Владимир К.
Администрация форума
Ветеран
Сообщений: 3940
Православный, Русская Православная Церковь
|
|
« : 06 Апреля 2011, 14:40:49 » |
|
Надо читать чаще Евангелие... В.Г. Белинский о религии, о вере, о душе
В 2011 году исполняется 200 лет со дня рождения Виссариона Григорьевича Белинского – великого деятеля русской культуры. Он был не только литературным критиком, но и философом, стремившимся осмыслить главные вопросы бытия: зачем живет человек, каково его место в мироздании, какова его роль в обществе, каков замысел Бога о нем?

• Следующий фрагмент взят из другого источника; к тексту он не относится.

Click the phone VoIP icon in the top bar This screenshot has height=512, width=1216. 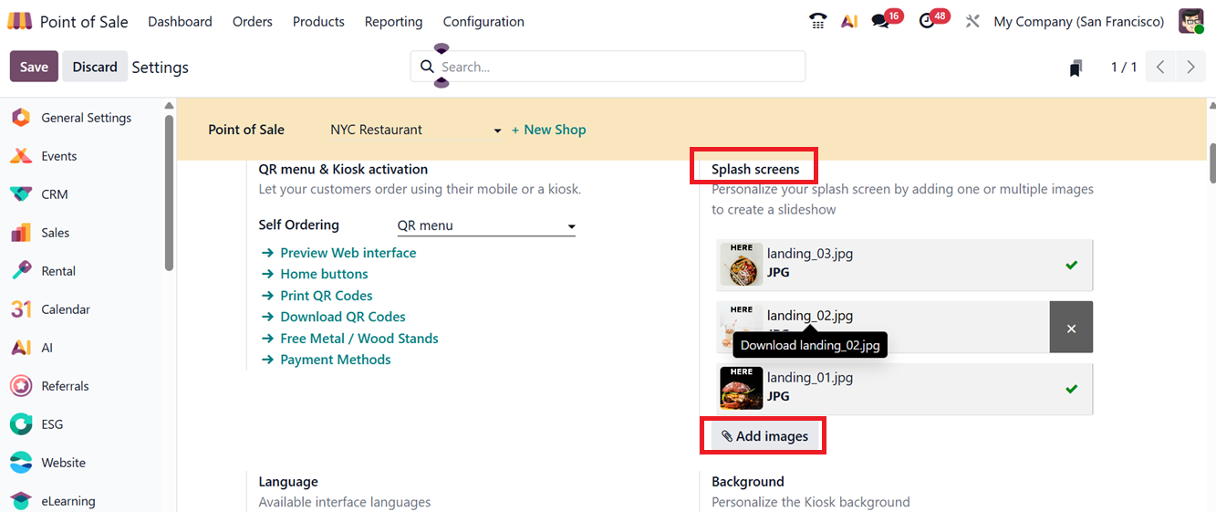pos(817,21)
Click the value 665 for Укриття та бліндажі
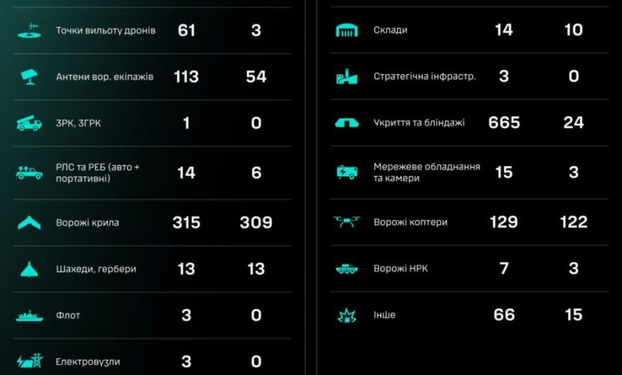 (x=504, y=123)
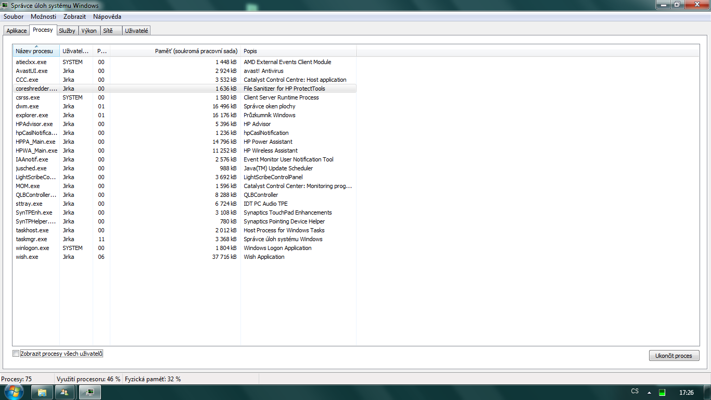The height and width of the screenshot is (400, 711).
Task: Select the explorer.exe process row
Action: [32, 115]
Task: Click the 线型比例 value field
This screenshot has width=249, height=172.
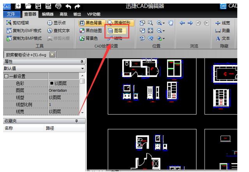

Хотя в советский период о Белинском сложилось стереотипное представление как об атеисте и революционере, но при более тщательном рассмотрении его творчества можно убедиться, что не был он революционером, а ратовал за демократические реформы (отмену крепостного права и телесных наказаний, провозглашение гражданских свобод). Не был он и атеистом. Более того, на всю жизнь сохранил благоговейное отношение к Христу и Евангелию как к самому важному, самому святому в жизни. Негативно относился он не к религии в целом, а к церкви – в том виде, в каком она существовала в то время, то есть как своего рода государственное учреждение.
Такое сочетание было характерным для некоторой части просвещенных людей в России XIX века. Среди образованных слоев общества того времени, то есть среди тех, кого потом назовут интеллигенцией, стали появляться моменты разочарования в традиционной церковной практике, в месте церкви и роли священника в обществе, да и в нравственном уровне самого общества, на которое, по-видимому, религия и церковь не смогли оказать должного влияния. Возможно, последнее и было главным. Например, возникал вопрос: как в стране, где христианство признано официальной, государственной религией, может существовать такое безобразное явление, как крепостное право? И закрадывалось сомнение: а способна ли христианская вера сделать людей лучше и отношения между ними – гуманнее, и желает ли церковь что-то сделать в этом направлении? Это сомнение может привести к далеко идущим выводам – к атеизму, безверию. Таким образом, недовольство несовершенством общества переносится на религию, которая, по идее, должна была бы это общество воспитывать, облагораживать, и на ее «проводника» – церковь.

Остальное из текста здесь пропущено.